-- What you need to do --
Return the entries from the line with "Given: Click the lock" to the line with "will click(238, 18).", both lines included, copying them exactly and giving nothing else.
§ §
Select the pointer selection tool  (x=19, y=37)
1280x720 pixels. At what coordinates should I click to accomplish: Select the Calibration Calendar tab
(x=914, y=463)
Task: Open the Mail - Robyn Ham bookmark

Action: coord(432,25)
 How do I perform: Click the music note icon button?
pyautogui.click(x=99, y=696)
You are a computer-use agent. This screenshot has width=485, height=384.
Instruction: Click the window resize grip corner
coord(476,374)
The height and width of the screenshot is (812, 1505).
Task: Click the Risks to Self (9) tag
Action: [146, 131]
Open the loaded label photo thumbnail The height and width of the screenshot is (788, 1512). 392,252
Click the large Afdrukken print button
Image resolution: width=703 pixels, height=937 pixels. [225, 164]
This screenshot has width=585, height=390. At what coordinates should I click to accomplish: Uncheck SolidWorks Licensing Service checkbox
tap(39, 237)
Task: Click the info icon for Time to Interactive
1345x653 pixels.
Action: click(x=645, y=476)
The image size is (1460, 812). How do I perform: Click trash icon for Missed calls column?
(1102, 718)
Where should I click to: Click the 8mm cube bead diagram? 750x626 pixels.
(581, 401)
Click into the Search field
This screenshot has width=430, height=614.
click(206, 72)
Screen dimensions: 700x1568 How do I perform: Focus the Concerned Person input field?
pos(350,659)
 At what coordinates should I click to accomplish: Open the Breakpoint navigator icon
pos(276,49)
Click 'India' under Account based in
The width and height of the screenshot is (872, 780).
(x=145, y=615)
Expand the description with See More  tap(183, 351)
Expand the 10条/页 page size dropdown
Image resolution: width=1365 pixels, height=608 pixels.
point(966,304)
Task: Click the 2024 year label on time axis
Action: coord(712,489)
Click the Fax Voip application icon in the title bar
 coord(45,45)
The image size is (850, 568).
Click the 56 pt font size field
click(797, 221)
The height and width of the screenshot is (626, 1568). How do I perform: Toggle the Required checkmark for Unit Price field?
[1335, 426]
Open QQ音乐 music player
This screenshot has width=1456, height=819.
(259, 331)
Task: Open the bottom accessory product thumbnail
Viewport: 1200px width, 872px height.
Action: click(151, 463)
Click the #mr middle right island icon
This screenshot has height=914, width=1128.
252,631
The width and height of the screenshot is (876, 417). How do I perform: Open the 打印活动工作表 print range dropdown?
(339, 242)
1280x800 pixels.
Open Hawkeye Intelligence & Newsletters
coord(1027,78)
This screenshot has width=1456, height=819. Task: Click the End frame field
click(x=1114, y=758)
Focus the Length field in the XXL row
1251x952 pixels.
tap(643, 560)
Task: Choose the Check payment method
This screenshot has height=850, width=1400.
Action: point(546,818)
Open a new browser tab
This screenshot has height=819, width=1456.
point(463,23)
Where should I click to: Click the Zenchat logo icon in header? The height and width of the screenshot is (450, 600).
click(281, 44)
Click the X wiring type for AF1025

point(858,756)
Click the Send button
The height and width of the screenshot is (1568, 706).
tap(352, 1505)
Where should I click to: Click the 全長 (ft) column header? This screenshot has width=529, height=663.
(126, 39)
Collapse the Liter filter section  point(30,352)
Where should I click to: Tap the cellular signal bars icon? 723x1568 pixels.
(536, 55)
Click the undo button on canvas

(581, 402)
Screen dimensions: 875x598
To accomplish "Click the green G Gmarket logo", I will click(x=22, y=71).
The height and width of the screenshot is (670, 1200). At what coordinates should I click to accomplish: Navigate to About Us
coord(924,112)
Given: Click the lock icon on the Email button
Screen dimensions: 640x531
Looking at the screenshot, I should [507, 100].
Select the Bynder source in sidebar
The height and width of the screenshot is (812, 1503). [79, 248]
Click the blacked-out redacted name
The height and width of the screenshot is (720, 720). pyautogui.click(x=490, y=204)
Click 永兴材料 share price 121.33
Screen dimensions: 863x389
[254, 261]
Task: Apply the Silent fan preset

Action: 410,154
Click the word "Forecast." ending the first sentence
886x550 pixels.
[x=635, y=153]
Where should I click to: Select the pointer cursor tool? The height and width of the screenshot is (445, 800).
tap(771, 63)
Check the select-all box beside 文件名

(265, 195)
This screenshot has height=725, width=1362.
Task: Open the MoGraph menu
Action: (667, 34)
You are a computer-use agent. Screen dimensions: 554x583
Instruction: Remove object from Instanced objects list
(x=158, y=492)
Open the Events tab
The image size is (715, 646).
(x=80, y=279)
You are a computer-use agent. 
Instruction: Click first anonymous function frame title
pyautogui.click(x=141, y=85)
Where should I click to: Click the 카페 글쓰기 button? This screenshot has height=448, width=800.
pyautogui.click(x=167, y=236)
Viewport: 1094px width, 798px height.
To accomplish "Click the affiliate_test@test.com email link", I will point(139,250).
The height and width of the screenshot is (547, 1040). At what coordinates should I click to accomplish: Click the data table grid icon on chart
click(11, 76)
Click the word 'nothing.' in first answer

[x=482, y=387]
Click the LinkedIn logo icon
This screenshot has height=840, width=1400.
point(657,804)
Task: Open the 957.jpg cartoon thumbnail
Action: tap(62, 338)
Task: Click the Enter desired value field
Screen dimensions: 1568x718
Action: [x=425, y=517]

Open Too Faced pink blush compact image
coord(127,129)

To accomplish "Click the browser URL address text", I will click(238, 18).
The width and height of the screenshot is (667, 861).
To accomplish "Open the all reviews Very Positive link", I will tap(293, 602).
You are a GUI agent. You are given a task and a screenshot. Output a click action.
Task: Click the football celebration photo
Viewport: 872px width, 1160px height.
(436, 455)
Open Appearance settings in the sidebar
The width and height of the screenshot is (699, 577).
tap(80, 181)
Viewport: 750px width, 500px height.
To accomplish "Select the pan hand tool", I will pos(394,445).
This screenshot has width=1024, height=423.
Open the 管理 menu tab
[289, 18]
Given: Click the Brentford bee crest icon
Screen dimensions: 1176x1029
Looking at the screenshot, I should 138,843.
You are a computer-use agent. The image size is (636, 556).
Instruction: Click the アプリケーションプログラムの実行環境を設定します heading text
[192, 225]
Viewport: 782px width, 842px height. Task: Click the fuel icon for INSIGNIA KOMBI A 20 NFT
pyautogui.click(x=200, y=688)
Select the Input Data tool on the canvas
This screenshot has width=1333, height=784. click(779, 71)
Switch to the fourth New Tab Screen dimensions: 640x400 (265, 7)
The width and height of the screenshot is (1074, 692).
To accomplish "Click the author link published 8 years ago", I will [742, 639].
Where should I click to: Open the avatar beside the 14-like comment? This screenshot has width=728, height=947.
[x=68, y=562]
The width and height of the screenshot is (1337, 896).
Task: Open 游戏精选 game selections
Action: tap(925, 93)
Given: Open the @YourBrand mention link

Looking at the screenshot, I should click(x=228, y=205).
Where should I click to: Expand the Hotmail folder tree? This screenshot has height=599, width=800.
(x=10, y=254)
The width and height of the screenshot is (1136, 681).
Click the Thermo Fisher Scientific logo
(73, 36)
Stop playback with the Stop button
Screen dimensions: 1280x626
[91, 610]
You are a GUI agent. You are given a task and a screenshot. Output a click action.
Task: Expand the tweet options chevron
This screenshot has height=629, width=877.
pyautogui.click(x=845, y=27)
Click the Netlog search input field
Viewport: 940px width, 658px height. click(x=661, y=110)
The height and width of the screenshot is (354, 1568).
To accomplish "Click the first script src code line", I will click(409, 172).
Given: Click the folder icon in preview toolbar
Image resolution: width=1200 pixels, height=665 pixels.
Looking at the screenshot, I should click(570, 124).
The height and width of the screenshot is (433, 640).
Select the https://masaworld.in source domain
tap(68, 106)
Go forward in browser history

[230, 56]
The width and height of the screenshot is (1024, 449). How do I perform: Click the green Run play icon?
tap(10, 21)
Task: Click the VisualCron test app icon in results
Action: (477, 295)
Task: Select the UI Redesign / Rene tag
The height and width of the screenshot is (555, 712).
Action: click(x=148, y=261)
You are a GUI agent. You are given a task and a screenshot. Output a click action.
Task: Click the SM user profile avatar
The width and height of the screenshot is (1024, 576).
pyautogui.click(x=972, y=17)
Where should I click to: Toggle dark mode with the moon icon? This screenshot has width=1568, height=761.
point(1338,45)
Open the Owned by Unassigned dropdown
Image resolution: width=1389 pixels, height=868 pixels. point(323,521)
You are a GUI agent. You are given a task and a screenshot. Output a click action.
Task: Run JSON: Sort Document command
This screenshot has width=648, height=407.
§ §
-- Finished answer --
Given: Click the lock icon on the Email button
Screen dimensions: 640x531
Looking at the screenshot, I should [507, 100].
Select the Bynder source in sidebar
The height and width of the screenshot is (812, 1503). [79, 248]
Click the blacked-out redacted name
The height and width of the screenshot is (720, 720). pyautogui.click(x=490, y=204)
Click 永兴材料 share price 121.33
Screen dimensions: 863x389
[254, 261]
Task: Apply the Silent fan preset

Action: 410,154
Click the word "Forecast." ending the first sentence
886x550 pixels.
[x=635, y=153]
Where should I click to: Select the pointer cursor tool? The height and width of the screenshot is (445, 800).
tap(771, 63)
Check the select-all box beside 文件名

(265, 195)
This screenshot has height=725, width=1362.
Task: Open the MoGraph menu
Action: (667, 34)
You are a computer-use agent. Screen dimensions: 554x583
Instruction: Remove object from Instanced objects list
(x=158, y=492)
Open the Events tab
The image size is (715, 646).
(x=80, y=279)
You are a computer-use agent. 
Instruction: Click first anonymous function frame title
pyautogui.click(x=141, y=85)
Where should I click to: Click the 카페 글쓰기 button? This screenshot has height=448, width=800.
pyautogui.click(x=167, y=236)
Viewport: 1094px width, 798px height.
To accomplish "Click the affiliate_test@test.com email link", I will point(139,250).
The height and width of the screenshot is (547, 1040). At what coordinates should I click to accomplish: Click the data table grid icon on chart
click(11, 76)
Click the word 'nothing.' in first answer

[x=482, y=387]
Click the LinkedIn logo icon
This screenshot has height=840, width=1400.
point(657,804)
Task: Open the 957.jpg cartoon thumbnail
Action: tap(62, 338)
Task: Click the Enter desired value field
Screen dimensions: 1568x718
Action: [x=425, y=517]

Open Too Faced pink blush compact image
coord(127,129)

To accomplish "Click the browser URL address text", I will click(238, 18).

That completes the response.